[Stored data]

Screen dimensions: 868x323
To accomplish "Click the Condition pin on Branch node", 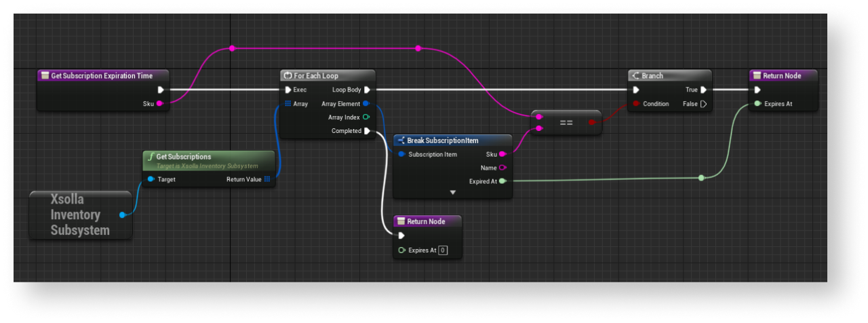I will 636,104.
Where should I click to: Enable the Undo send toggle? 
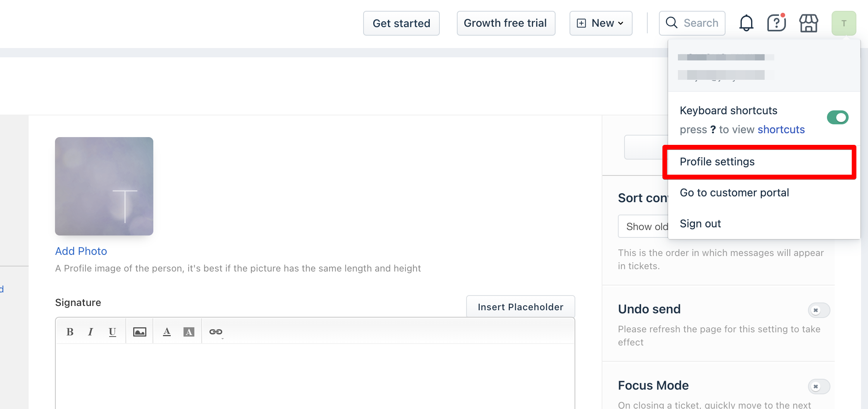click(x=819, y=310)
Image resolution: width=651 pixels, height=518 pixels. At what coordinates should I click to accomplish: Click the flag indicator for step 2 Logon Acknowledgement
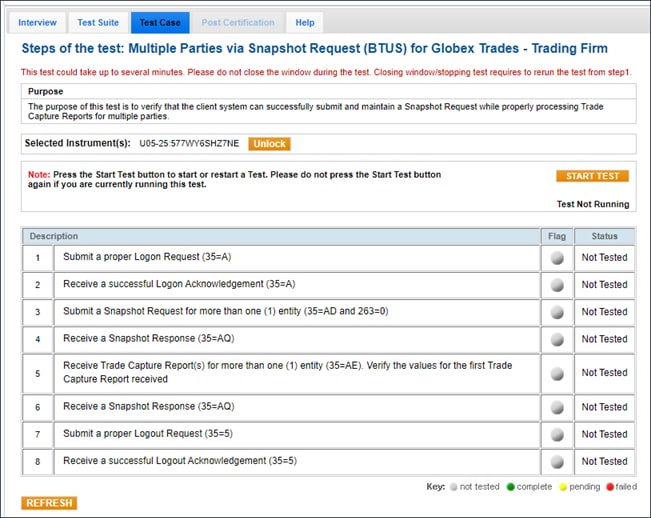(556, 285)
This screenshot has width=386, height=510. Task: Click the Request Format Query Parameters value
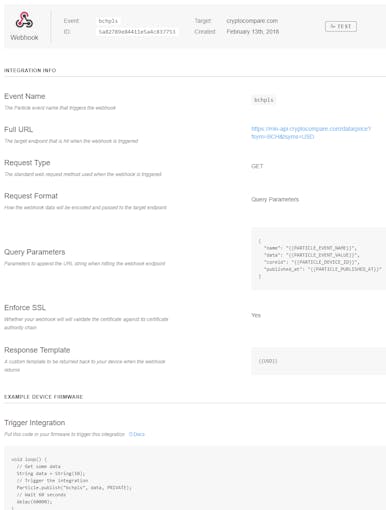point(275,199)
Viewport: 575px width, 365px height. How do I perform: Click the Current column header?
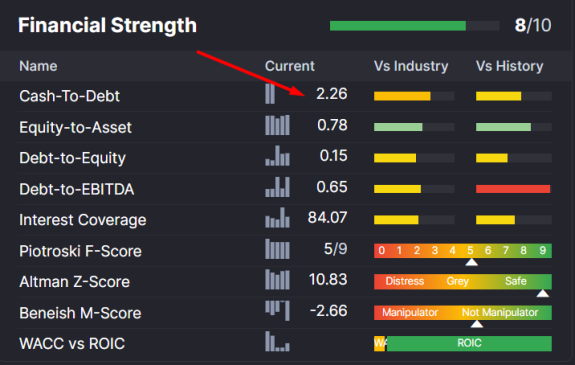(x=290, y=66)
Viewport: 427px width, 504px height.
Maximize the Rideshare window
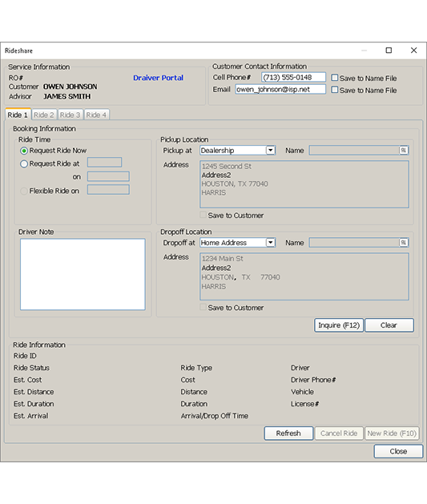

▶ Task prompt
Give back exactly the lines from the one that contains "Viewport: 427px width, 504px height." to the final line of the data above, both included, with all pictures removed.

▶ Finished exercise
Viewport: 427px width, 504px height.
Maximize the Rideshare window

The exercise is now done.